- _Written exercise_: In the filibuster discussion below, who was the first court of appeals nominee ever to be filibustered, and on what date did that happen?

Leaving aside that the *proper *thing to do is to introduce the appropriate repeal legislation, instead of this passive-aggressive acting-out, just what sort of “steamrolling” do you think the consumer protection agency would/will do? Are you referring to it perhaps interfering with the short-term financial interests of the Republicans’ patrons and sponsors, or do you mean something else?
I forgot one word. This clearly makes my statement invalid. :rolleyes: Let’s try this again…
“The idea that both sides of the issue are equivalent is quite often entirely a farce. And you know what? This is a case where we have documented evidence of obstructionism. Not preventing steamrolling, obstructionism. You know how I know this? From the article on the OP!”
Yeah, I’m mad. Stupidity pisses me off.
As does willful ignorance and a commitment to twisting factual information to fit a parochial world view. They KNOW that the Republicans are abusing the filibuster. They don’t care.
Yes. Democrats “abused” it. Now Republicans are “abusing” it. As soon as Democrats lose their majority in the Senate, they will be “abusing” it again.
In what way did the Democrats “abuse” it?
With no other way to block confirmation, the Senate Democrats started to filibuster judicial nominees. On February 12 2003, Miguel Estrada, a nominee for the D.C. Circuit, became the first court of appeals nominee ever to be filibustered.[12] Later, nine other conservative court of appeals nominees were also filibustered. These nine were Priscilla Owen, Charles W. Pickering, Carolyn Kuhl, David W. McKeague, Henry Saad, Richard Allen Griffin, William H. Pryor, William Gerry Myers III and Janice Rogers Brown.[13] Three of the nominees (Estrada, Pickering and Kuhl) withdrew their nominations before the end of the 108th Congress.
And that compares *unfavorably *with the Republicans’ practice of not even letting Clinton’s judicial nominees even come up for a vote? :dubious: Try a little harder. And you do need some lessons in drawing false equivalences more credibly.
Will you reply to the question about what sort of “steamrolling” you expect the consumer protection agency to do, or won’t you?
I never looked at it. That’s not the point. Some Republicans think that they were being steamrolled by the creation of the agency (just like some Democrats thought they were being steamrolled by appointing all those judges during Bush era). So they used (or “abused” if you prefer) the filibuster the prevent being steamrolled.

- _Supplied material_:

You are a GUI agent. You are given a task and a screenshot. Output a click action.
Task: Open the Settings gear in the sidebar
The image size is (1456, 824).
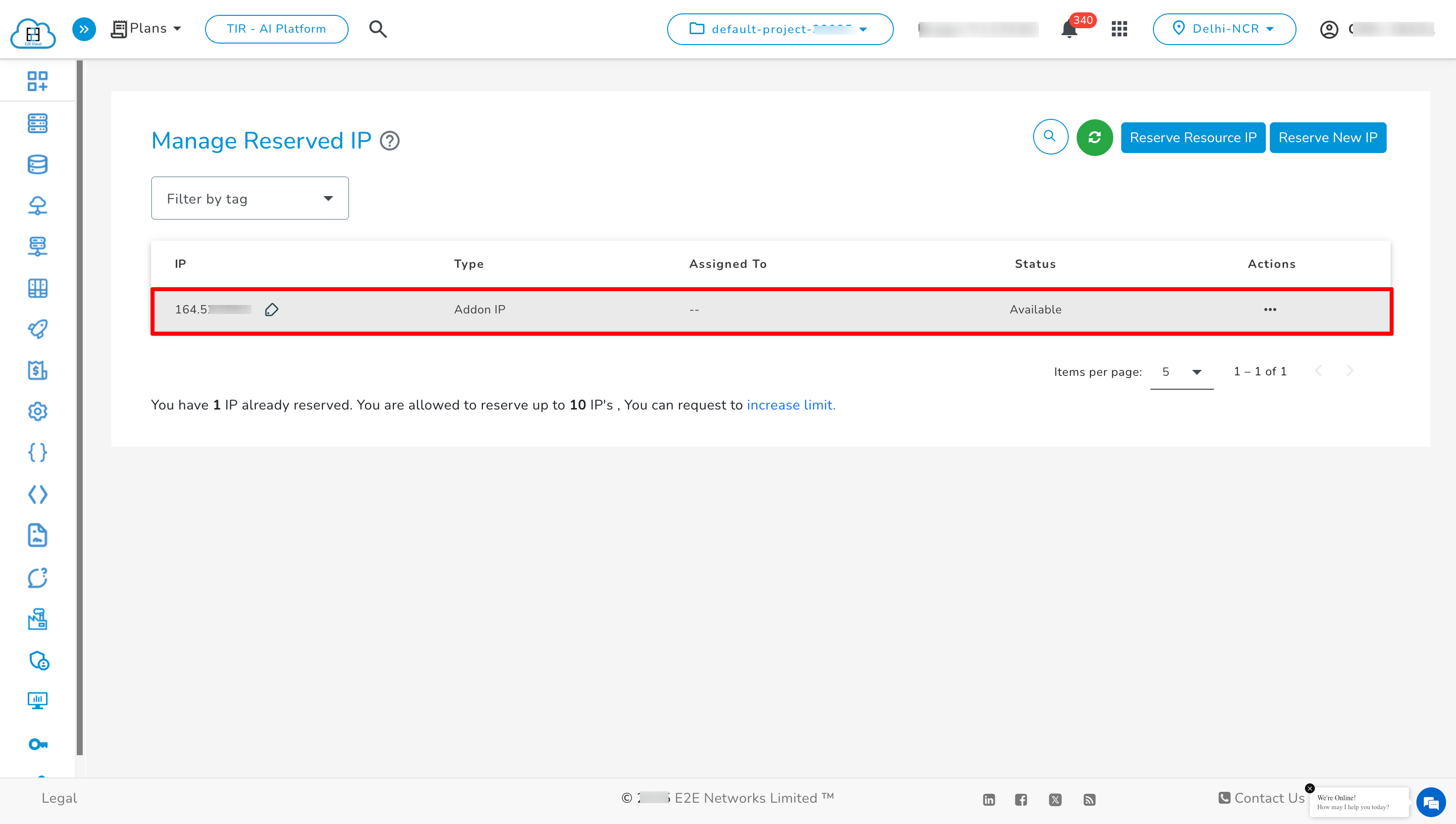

- _Correct answer_: Miguel Estrada, on February 12, 2003.